▸ Records to process:

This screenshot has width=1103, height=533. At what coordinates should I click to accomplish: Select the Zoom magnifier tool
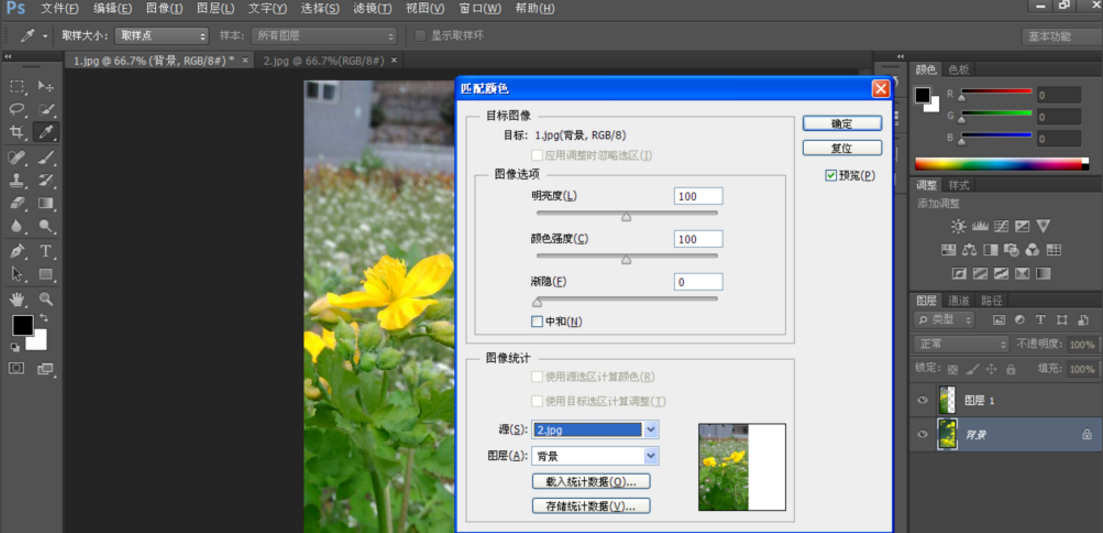coord(46,298)
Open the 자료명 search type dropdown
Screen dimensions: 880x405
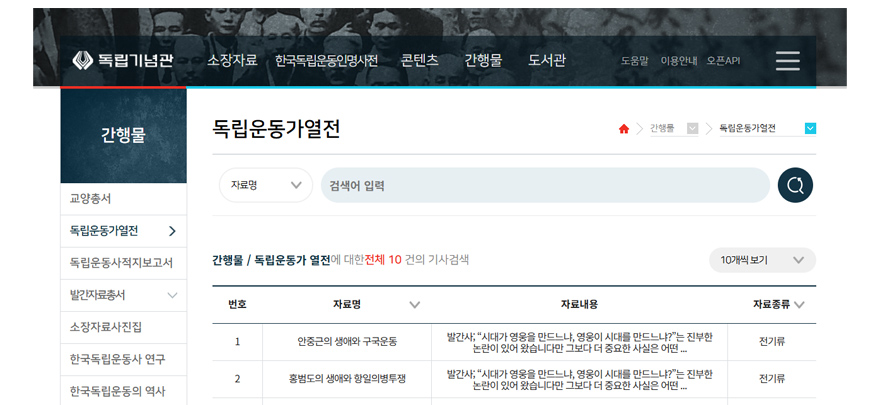pos(266,185)
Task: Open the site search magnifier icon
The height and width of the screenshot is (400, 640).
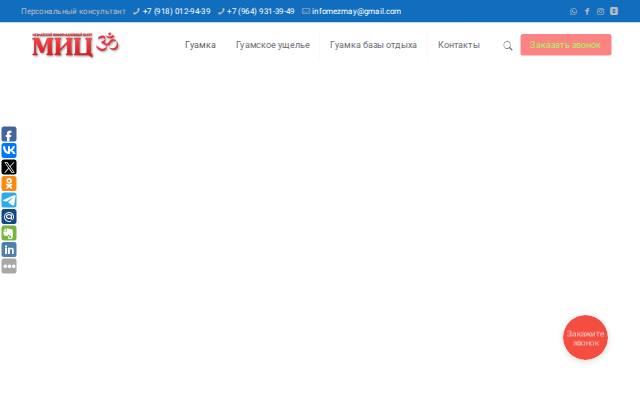Action: pyautogui.click(x=507, y=46)

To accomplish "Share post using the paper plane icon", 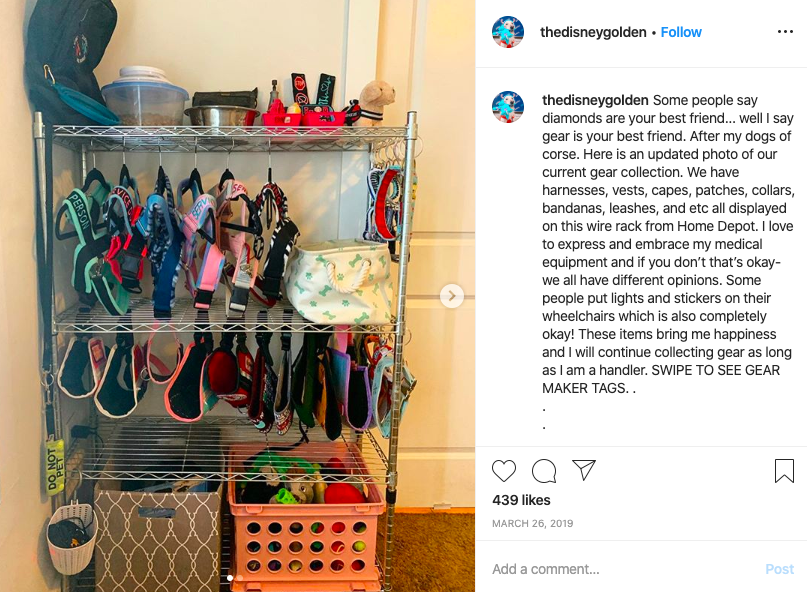I will [x=584, y=470].
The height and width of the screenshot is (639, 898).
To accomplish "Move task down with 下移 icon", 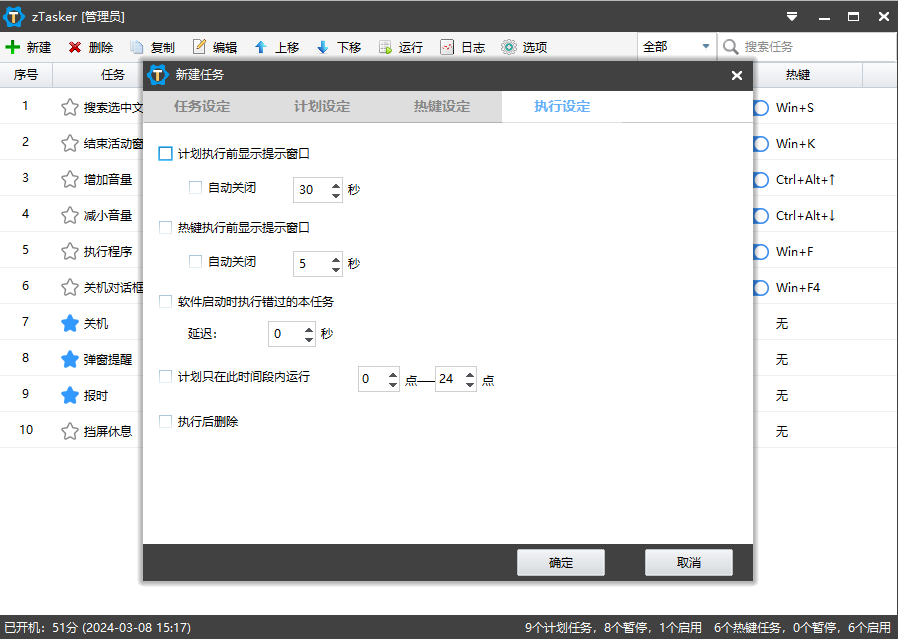I will pos(345,46).
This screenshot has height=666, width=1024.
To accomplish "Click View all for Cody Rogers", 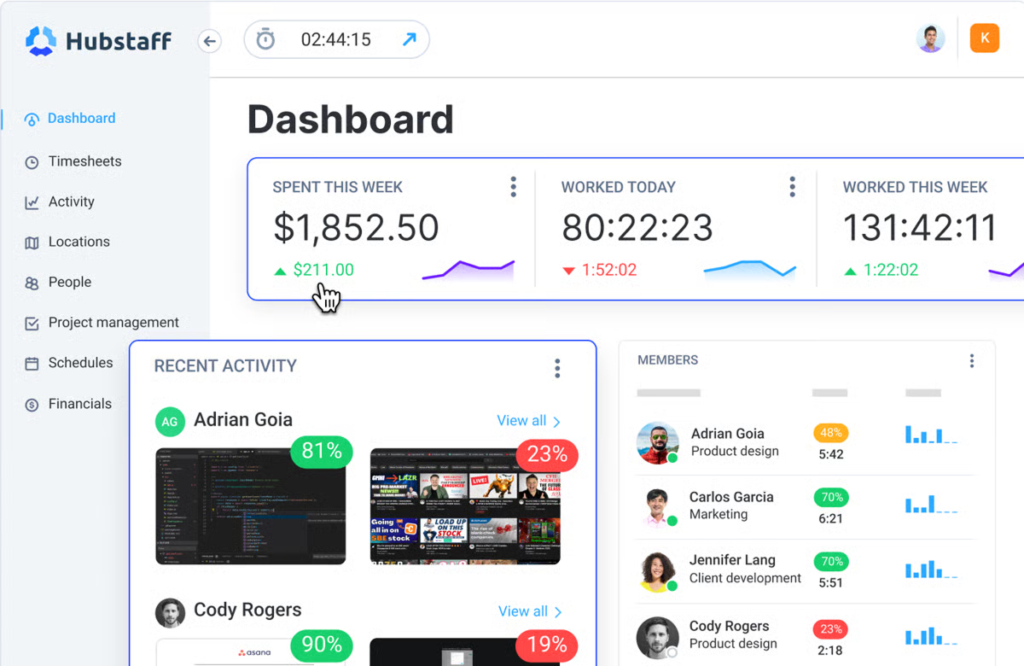I will pyautogui.click(x=528, y=611).
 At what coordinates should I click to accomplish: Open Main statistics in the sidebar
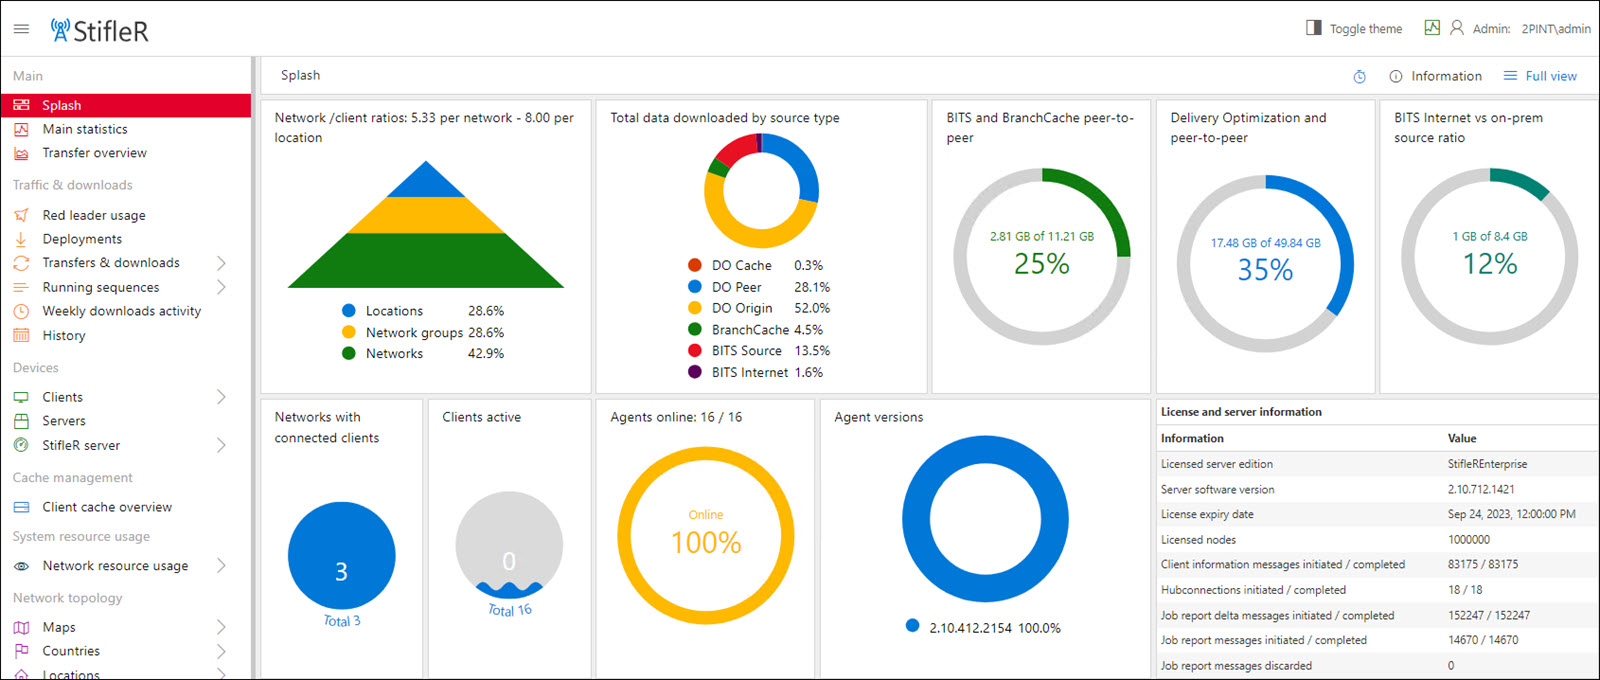point(85,129)
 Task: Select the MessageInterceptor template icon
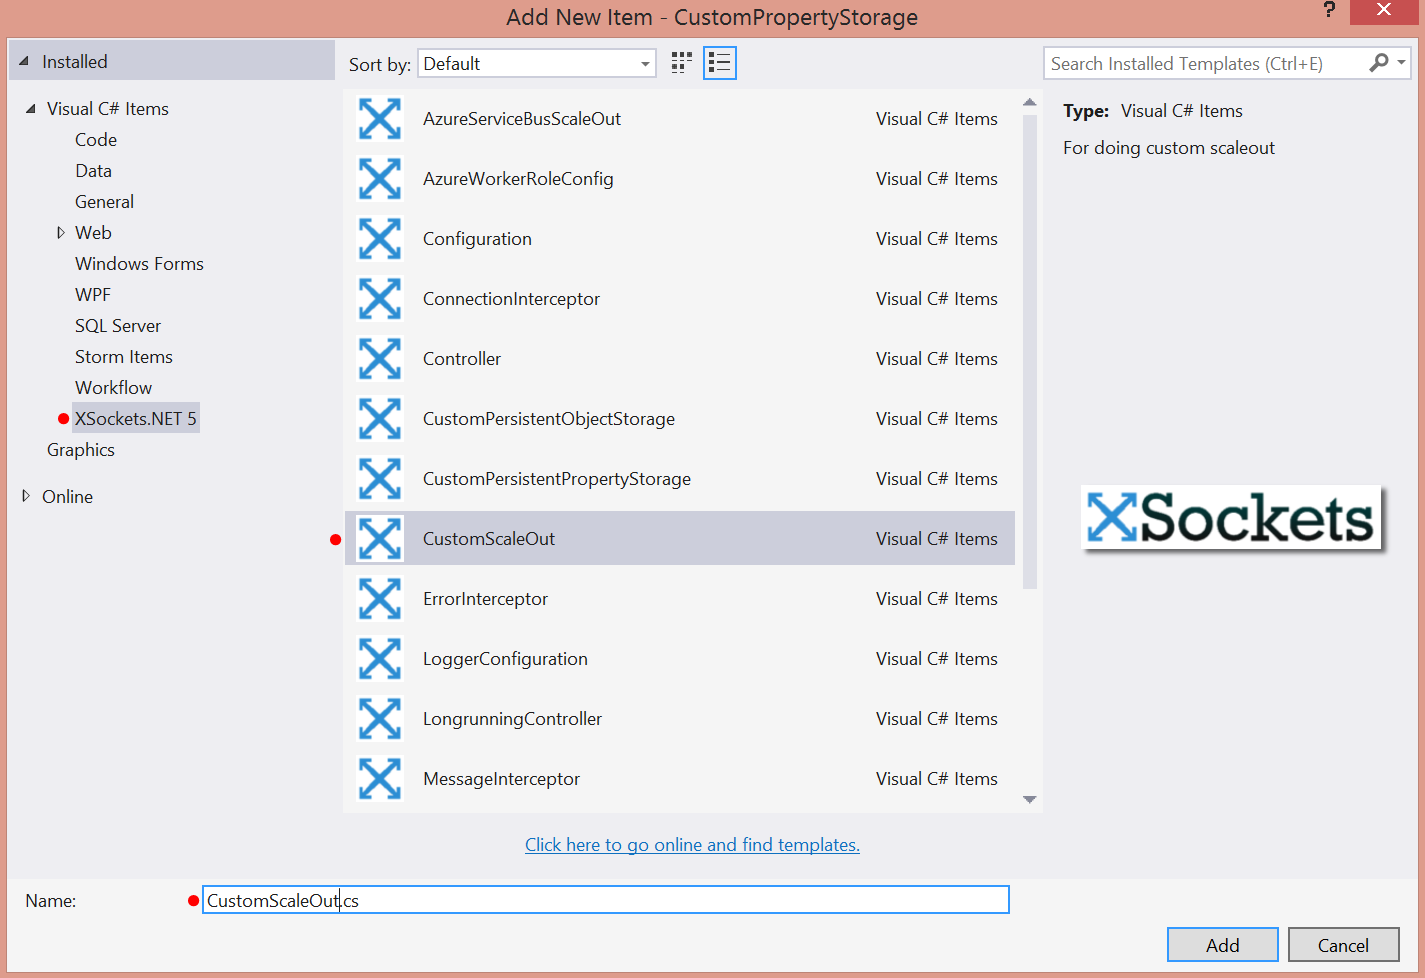click(380, 779)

▸ Exercise brief: Nothing but a number should be given: the count of lines above in which the word "search" occurs.

▸ Answer space: 2